TABLE-US-00001 TABLE 1 Bacterial species Abbreviations Aggregatibacter actinomycetemcomitans Aa Porphyromonas gingivalis Pg Tannerella forsythia Tf Treponema denticola Td Fusobacterium nucleatum Fn Prevotella nigrescens Pn Streptococcus mutans Sm Prevotella intermedia Pi Eubacterium nodatum En Parvimonas micra Pm Eikenella corrodens Ec Total bacterial load Tb Campylobacter rectus Cr Streptococcus sobrinus Ss

[0084] BHI medium (Bovine Heart Infusion 4 g/160 ml distilled water-DDW) with 1wt. % sucrose added was prepared and sterilized in a high-temperature and high-pressure autoclave. Then, 1,2, 3-butanetriol (1,2,3-BT) was dispensed to each concentration, and a 96-well microplate containing 180 μl of the culture solution was prepared.

[0085] Here, 20 μl of the culture solution in which the bacteria in plaque prepared above was proliferated was dispensed per well.

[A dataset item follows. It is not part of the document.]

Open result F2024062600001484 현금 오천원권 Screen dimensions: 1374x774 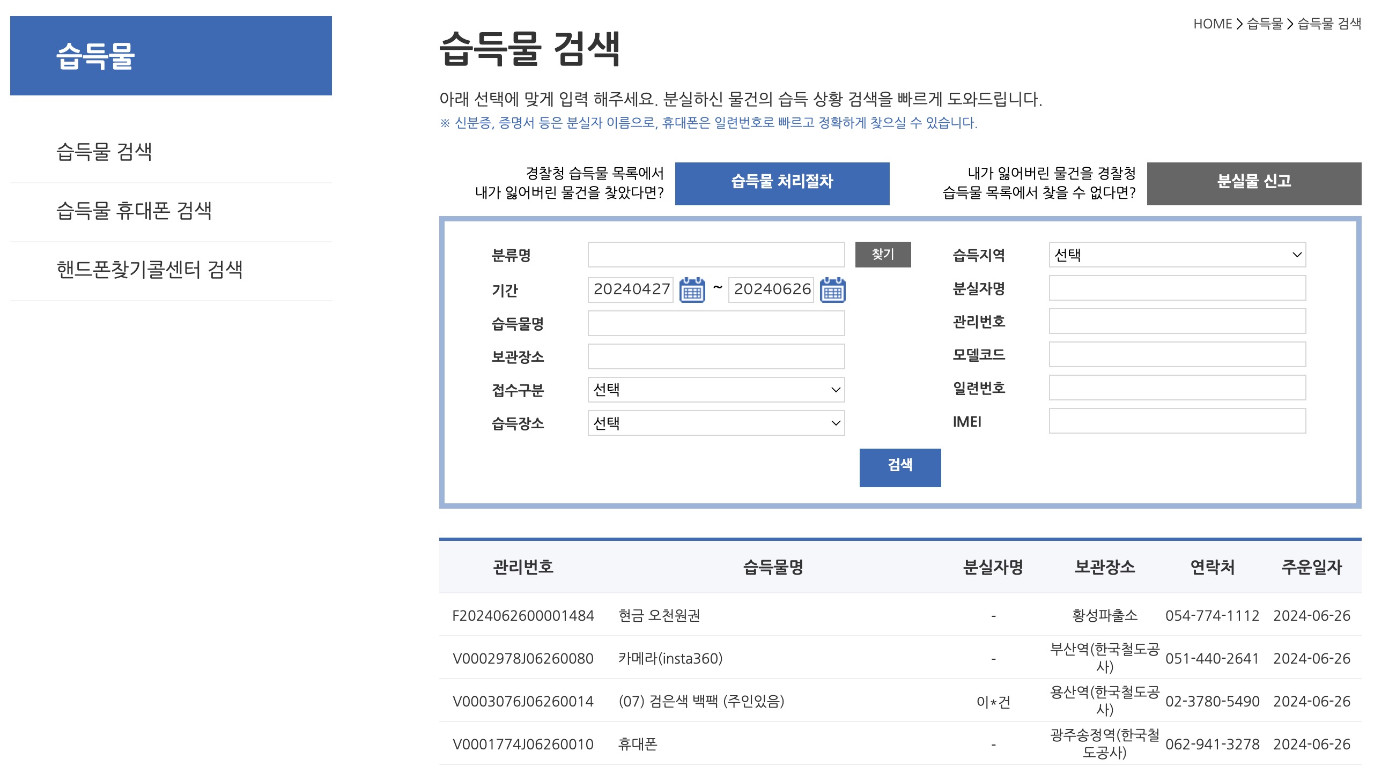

[0086] This microplate was placed in a Biotek Synergy 2 microplate reader, the temperature was adjusted to 37° C., and the absorption rate was measured at 600 nm.

[0087] The measurement results are shown in FIG. 2.

[0088] Separately from the absorption rate measurement, gDNA was extracted from the well microplate after treatment with butanetriol, and the results identified by PCR are shown in FIG. 3.

[0089] FIGS. 2 and 3 are graphs illustrating the activity inhibitory effect of 1,2,3-butanetriol on oral bacteria.

[0090] Referring to FIG. 2, it was identified that when 1,2, 3-butanetriol is treated, bacterial growth was significantly effectively inhibited. It was clearly identified that when 12 hours have elapsed after culturing, an effect of inhibiting bacterial growth of at least about 10% or more, and a maximum of about 50% or more was exhibited, compared to the case in which the 1,2,3-butanetriol is not treated. Referring to FIG. 3, the growth inhibitory effect of 1,2,3-butanetriol on each bacterial species was clearly identified.

[0091] Antibacterial test: 1,2,3-butanetriol+Ajiwain extract

[0092] To identify the synergistic effect produced when an Ajiwain extract is used, BHI medium (Bovine Heart Infusion 4 g/160 ml distilled water-DDW) with 1 wt. % sucrose added was prepared and sterilized. Then, 1,2,3-butanetriol (1,2,3-BT) and Ajiwain extract were dispensed to each concentration, and a 96-well microplate containing 180 μl of the culture solution was prepared.

[0093] 1,2,3-Butanetriol concentration: 0.66 mg/ml

[0094] Ajiwain extract concentration: AZ0.05:0.05 mg/ml; AZ0.5:0.5 mg/ml

[0095] Here, 20 μl of the culture solution in which the bacteria in plaque prepared above was proliferated was dispensed per well.

[0096] This microplate was placed in a Biotek Synergy 2 microplate reader, the temperature was adjusted to 37° C., and the absorption rate was measured at 600 nm.

[0097] The measurement results are shown in FIG. 4.

[0098] Referring to FIG. 4, compared to the case where only 1,2,3-butanetriol was treated alone, when 1,2,3-butanetriol and Ajiwain extract were simultaneously treated, it was clearly identified that the effect of inhibiting bacterial growth was greatly increased. When the Ajiwain extract was used in high concentration (AZ50+BT), it was identified that it exhibited about 80% effect of inhibiting bacterial growth compared to the case without any treatment (CON).